While I am more on the AI-hater side, I don't consider this to be a good idea:
"any content submitted that is clearly labelled as LLM-generated (including issues, merge requests, and merge request descriptions) will be immediately closed"
For example:
- What if a non-native English speaker uses the help of an AI model in the formulation of some issue/task?
- What about having a plugin in your IDE that rather gives syntax and small code fragment suggestions ("autocomplete on steroids")? Does this policy mean that the programmers are also restricted on the IDE and plugins that they are allowed to have installed if they want to contribute?
> What if a non-native English speaker uses the help of an AI model in the formulation of some issue/task?
Unfortunately, when I have seen this in the context of the Rust project, the result has still been the typical verbose word salad that is typical of chat style LLMs. It is better to use a dedicated translation tool, and post the original along with the translation.
> What about having a plugin in your IDE that rather gives syntax and small code fragment suggestions ("autocomplete on steroids")?

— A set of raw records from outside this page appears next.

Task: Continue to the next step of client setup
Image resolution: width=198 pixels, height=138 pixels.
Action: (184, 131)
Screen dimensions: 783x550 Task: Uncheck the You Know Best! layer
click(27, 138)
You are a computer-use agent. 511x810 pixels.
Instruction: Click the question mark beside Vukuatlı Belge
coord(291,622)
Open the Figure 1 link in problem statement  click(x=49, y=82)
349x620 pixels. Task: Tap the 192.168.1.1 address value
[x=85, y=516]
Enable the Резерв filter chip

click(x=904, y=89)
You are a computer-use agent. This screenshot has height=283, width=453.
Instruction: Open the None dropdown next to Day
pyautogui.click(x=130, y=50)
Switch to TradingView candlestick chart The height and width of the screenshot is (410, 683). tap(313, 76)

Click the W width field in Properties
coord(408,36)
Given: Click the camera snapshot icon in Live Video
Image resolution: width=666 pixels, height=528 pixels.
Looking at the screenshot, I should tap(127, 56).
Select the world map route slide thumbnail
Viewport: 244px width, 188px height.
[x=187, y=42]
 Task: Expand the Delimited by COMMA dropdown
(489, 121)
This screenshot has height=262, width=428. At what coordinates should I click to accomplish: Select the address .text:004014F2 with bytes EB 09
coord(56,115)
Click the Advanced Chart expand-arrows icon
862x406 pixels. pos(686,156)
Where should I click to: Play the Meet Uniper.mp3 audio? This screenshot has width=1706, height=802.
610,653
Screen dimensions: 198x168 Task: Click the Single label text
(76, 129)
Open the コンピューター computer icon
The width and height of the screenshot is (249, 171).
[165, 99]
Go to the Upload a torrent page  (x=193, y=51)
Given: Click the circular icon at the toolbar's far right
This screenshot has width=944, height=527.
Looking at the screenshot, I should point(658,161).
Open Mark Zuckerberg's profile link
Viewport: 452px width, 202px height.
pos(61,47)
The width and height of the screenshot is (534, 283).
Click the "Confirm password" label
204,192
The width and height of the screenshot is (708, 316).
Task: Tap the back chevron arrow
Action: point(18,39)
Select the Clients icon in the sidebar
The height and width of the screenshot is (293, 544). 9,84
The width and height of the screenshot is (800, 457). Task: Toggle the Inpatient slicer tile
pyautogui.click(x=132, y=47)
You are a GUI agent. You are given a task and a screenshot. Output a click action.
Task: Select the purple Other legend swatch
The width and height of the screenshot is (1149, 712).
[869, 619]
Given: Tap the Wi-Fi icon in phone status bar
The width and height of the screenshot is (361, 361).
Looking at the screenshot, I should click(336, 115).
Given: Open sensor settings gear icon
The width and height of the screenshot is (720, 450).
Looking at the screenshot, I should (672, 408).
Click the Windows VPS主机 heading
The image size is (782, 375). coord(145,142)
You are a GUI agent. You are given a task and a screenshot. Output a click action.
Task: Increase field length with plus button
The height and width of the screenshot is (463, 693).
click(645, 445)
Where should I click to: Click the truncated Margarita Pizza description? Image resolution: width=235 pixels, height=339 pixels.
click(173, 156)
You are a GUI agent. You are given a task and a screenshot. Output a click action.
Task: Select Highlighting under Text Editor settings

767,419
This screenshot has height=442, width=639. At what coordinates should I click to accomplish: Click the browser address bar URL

Very good question, I myself consider this sort of AI usage benign (unlike agent style usage), and is the only style of AI I use myself (since I have RSI it helps having to type less). You could turn the feature off for just this project though.
> Does this policy mean that the programmers are also restricted on the IDE and plugins that they are allowed to have installed if they want to contribute?
I don't think that follows, but what features you have active in the current project would definitely be affected. From what I have seen all IDEs allow turning AI features on and off as needed.
> and post the original along with the translation
this so many times - it's so incredibly handy to have the original message from the author, for one I may speak or understand parts of that language and so have an easier time understanding the intent of the translated text. For another I can cut and translate specific parts using whatever tools I want, again giving me more context about what is trying to be communicated.
> What if a non-native English speaker uses the help of an AI model in the formulation of some issue/task?
How can you be sure the AI translation is accurately convening what was written by the speaker? The reality is you can't accommodate every hypothetical scenario.
> What about having a plugin in your IDE that rather gives syntax and small code fragment suggestions ("autocomplete on steroids")? Does this policy mean that the programmers are also restricted on the IDE and plugins that they are allowed to have installed if they want to contribute?
Nobody is talking about advanced autocomplete when they want to ban AI code. It's prompt generated code.
>What if a non-native English speaker uses the help of an AI model in the formulation of some issue/task?
Firefox has direct translation built in. One can self-host libretranslate. There are many free sites to paste in language input and get a direct translation sans filler and AI "interpretation". Just write in your native language or your imperfect English.
Translation software does not solve the problem that the tone that you have to use in English is often very different from the tone in your native language. What I would write in German would sometimes not be socially acceptable for English speakers.
If the native language is very different from English, this problem gets much worse.
This is a problem that LLM claim to partially mitigate (and is one reason why non-native speakers could be tempted to use them), but hardly any classical translation tool can.
> What if a non-native English speaker uses the help of an AI model in the formulation of some issue
I've seen this excuse before but in practice the output they copy/paste is extremely verbose and long winded (with the bullet point and heading soup etc.)
Surely non-native speakers can see that structure and tell the LLM to match their natural style instead? No one wants to read a massive wall of text.